■ 本文抜粋:
自家消費型太陽光発電の設置にかかる費用を解説します。
自家消費型の設置に必要な費用はおもに4つ
発電設備
太陽光発電設備には、いくつか必要なものがあります。
- 太陽光パネル: 太陽光発電のメインとなる装置で、太陽光によって発電
- パワーコンディショナー: 太陽光パネルで発電した直流電源を、交流電源に変換する装置
- 制御機器・モニター・遠隔監視システムなど: 稼働後の監視やトラブルを防ぐための装置など
- 架台・固定金具・ラックなど: 太陽光パネルを設置する土台など。設置個所によって異なる
このなかでも太陽光パネルは製品によって発電量や大きさが異なるため、設置個所と希望の発電量などを考慮して選択する必要があります。
工事費
太陽光パネルの組み立てや設置、電気工事などが含まれます。資源エネルギー庁のデータによると、2020年の工事費用単価は7.0万円 / kWとされていますが、依頼する業者によって大きく金額が変わる場合があります。
諸経費
諸経費には申請手続きにかかる費用、メンテナンス費用などがあります。専門的な知識が必要となる内容も多いため、専門業者や販売店に代行を依頼するのが一般的です。
また、太陽光発電は定期的なメンテナンスが義務付けられているため、メンテナンス費用はランニングコストとして考えておきましょう。
撤去処分費用
太陽光パネルの寿命は20年から30年といわれています。製品によっては有害物質が含まれているため、新しいパネルに入れ替えたり、発電事業を継続しない場合には、そのパネルを適切に処分しなければなりません。
また、先述したFITの適用期間が終了した際に不法投棄の懸念もあり、2018年4月より処分費用の積み立てが義務化されています。

■ データ抜粋:

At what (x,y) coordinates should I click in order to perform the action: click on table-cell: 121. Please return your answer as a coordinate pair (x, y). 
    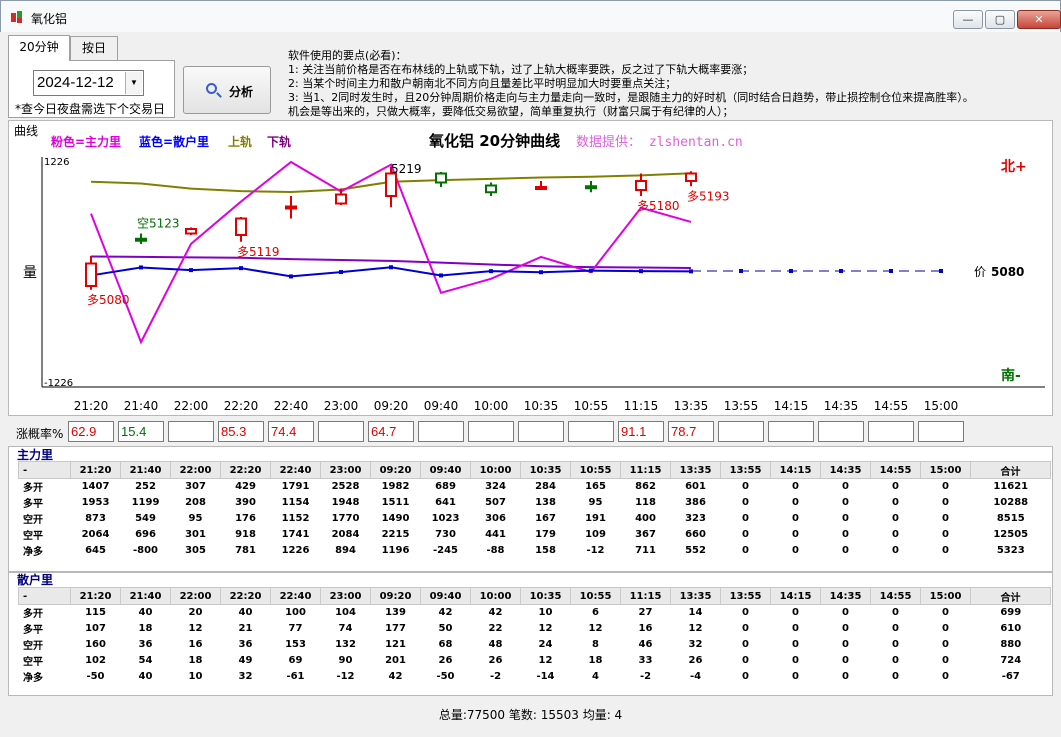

■ 課題:
太陽光発電の費用についての本文から、「- 太陽光パネル: 太陽光発電のメインとなる装置で、太陽光によって発電」を含む語句で始まり「行を依頼するのが一般的です。」で終わる部分を、一字も変えずに書き写しなさい。

■ 解答:
- 太陽光パネル: 太陽光発電のメインとなる装置で、太陽光によって発電
- パワーコンディショナー: 太陽光パネルで発電した直流電源を、交流電源に変換する装置
- 制御機器・モニター・遠隔監視システムなど: 稼働後の監視やトラブルを防ぐための装置など
- 架台・固定金具・ラックなど: 太陽光パネルを設置する土台など。設置個所によって異なる
このなかでも太陽光パネルは製品によって発電量や大きさが異なるため、設置個所と希望の発電量などを考慮して選択する必要があります。
工事費
太陽光パネルの組み立てや設置、電気工事などが含まれます。資源エネルギー庁のデータによると、2020年の工事費用単価は7.0万円 / kWとされていますが、依頼する業者によって大きく金額が変わる場合があります。
諸経費
諸経費には申請手続きにかかる費用、メンテナンス費用などがあります。専門的な知識が必要となる内容も多いため、専門業者や販売店に代行を依頼するのが一般的です。